Presidio is Microsoft's PII detection and anonymization library for Python, covering text, images, and structured data. It combines spaCy/transformer NER with pattern-based recognizers and supports redacting everything from credit card numbers to DICOM medical images. It's aimed at data engineering teams that need to sanitize data before feeding it into analytics pipelines or LLMs.
The recognizer architecture is genuinely extensible — you can plug in custom regex patterns, checksum validators, or external NLP models without forking the core. Image redaction support including DICOM is rare and actually useful for healthcare use cases. PySpark integration means it scales to bulk anonymization jobs on real datasets, not just single-document demos. The anonymizer pipeline supports reversible pseudonymization (encrypt/decrypt operators), which is critical for workflows that need to de-identify before processing and re-identify results afterward.

• DATA EXTRACT

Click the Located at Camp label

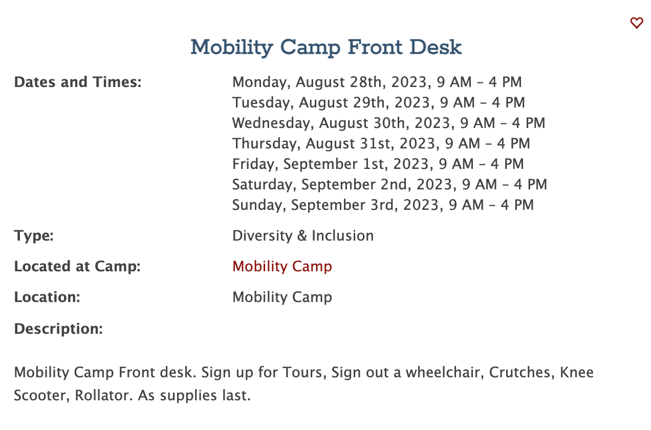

• AIM OF THE TASK
Please extend the Presidio write-up above, beginning right after its final sentence.

• OUTPUT BELOW
NER-based detection has a hard ceiling on recall for non-English text — the multilingual support is patchy and depends on which spaCy model you load, so anything beyond English and a few Western European languages requires significant custom work. False positive rates on names and locations are high enough that you cannot run it unsupervised on production data without a review step, which the README quietly acknowledges. The image redactor uses OCR under the hood, which means its accuracy is entirely bounded by Tesseract quality — blurry scans or non-standard fonts will leak PII silently. There's no built-in audit log or confidence threshold enforcement, so you have to wire those up yourself if you need to prove compliance to an auditor.